Pourquoi le charme est retombé soudain ? Beaucoup de film qui n’ont aucune prétention résistent plus facilement au temps, pourquoi pas celui-là ? Et bien je crois que l’esthétique un peu publicitaire choisit par Klapisch donne à son film un certain charme, et le rend décoratif en même temps. Avec le temps, l’un prend rapidement le pas sur l’autre. La beauté de Barcelone sur plage, les palmiers, l’architecture baroque, la Sagrada Familia, le soleil, tout ça nous joue un tour, et on ne regarde que ça. Barcelone by night, le filtre bleu qui fait Ibiza blue, la fiesta. Tout ça avec force inserts, et jeu de cadrage, pour rendre cela encore plus fun. C’est fun. C’est tout. Et puis il y a la bande de jeunes sympas. Outre le capital sympathie, on ne trouve pas grand-chose.

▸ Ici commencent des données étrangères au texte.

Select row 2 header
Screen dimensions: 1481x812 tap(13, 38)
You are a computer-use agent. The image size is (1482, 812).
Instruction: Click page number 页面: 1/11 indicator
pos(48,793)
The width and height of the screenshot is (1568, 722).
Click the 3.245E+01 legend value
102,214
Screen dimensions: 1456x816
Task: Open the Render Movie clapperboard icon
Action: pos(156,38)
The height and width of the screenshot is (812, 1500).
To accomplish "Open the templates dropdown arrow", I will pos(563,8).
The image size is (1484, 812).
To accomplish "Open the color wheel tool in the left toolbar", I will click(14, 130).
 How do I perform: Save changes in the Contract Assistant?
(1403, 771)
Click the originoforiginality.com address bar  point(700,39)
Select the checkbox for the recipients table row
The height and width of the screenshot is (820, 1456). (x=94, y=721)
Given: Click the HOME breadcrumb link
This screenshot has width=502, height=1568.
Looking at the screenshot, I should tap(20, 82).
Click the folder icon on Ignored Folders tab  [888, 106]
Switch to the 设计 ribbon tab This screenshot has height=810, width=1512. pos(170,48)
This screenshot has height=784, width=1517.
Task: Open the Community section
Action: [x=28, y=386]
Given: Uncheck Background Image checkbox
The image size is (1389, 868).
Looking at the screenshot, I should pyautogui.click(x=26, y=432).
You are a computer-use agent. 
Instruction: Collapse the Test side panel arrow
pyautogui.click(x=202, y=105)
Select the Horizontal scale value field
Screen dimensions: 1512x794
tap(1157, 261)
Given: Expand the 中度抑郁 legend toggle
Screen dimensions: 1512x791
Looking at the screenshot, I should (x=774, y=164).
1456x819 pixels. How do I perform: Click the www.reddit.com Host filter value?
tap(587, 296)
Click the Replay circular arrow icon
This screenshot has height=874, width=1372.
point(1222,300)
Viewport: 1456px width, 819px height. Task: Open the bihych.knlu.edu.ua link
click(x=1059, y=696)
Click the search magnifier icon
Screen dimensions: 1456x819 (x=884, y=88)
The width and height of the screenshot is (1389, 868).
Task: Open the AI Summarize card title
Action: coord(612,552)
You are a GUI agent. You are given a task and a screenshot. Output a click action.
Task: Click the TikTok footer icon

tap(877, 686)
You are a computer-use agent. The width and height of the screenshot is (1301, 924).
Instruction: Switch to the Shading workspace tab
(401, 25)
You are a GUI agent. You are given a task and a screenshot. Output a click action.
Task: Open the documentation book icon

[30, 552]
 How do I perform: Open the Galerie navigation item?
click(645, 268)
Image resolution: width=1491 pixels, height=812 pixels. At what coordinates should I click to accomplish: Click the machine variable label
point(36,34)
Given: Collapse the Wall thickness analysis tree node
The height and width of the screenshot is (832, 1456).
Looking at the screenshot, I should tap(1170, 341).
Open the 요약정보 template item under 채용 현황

Sur le tard vers la fin du film, on comprend le propos. L’Europe qui n’arrive pas à communiquer à cause de la barrière culturelle, et surtout linguistique, tout le monde l’avait compris, mais il surligne en gras, Cédric, avec un feutre rouge, pour bien nous le faire comprendre.
Et Duris se retrouve seul devant sa machine à écrire, pour écrire son livre, et raconter son auberge espagnole, à lui, son bordel, pas si bordel que ça. Ça pète pas trois pattes à un canard, mais le film annonçait la couleur dès le début, il a le défaut de ne pas décoller de son postulat de départ. L’Europe c’est un bordel autant en rire un peu. Duris se défend bien, le rôle a été écrit pour lui. Cécile de France en lesbienne-meilleur pote l’éclipse de l’écran ; son personnage à elle est beaucoup plus intéressant, et mériterait à lui tout seul un autre film. Judith Godrèche en godiche coincée, j’y ai pas crût. Une fois le charme passé, on ouvre les yeux. C’était mais deuxième vision du film.
On sait à croit s’en tenir dès la deuxième vision d’un film, la troisième sert de piqûre de rappel. Comme ce film est bourré de réminiscences affectives pour nous toucher au cœur, on y va. Romain Duris/Tintin qui passe son temps à courir, Martine qui vient le rejoindre en vacances à Barcelone, la maman baba cool, l’ambiance cool elle aussi. La mise en scène, elle coule en pente douce, est devient aussi peu concernée que nous par l’histoire. Comédie, une de plus.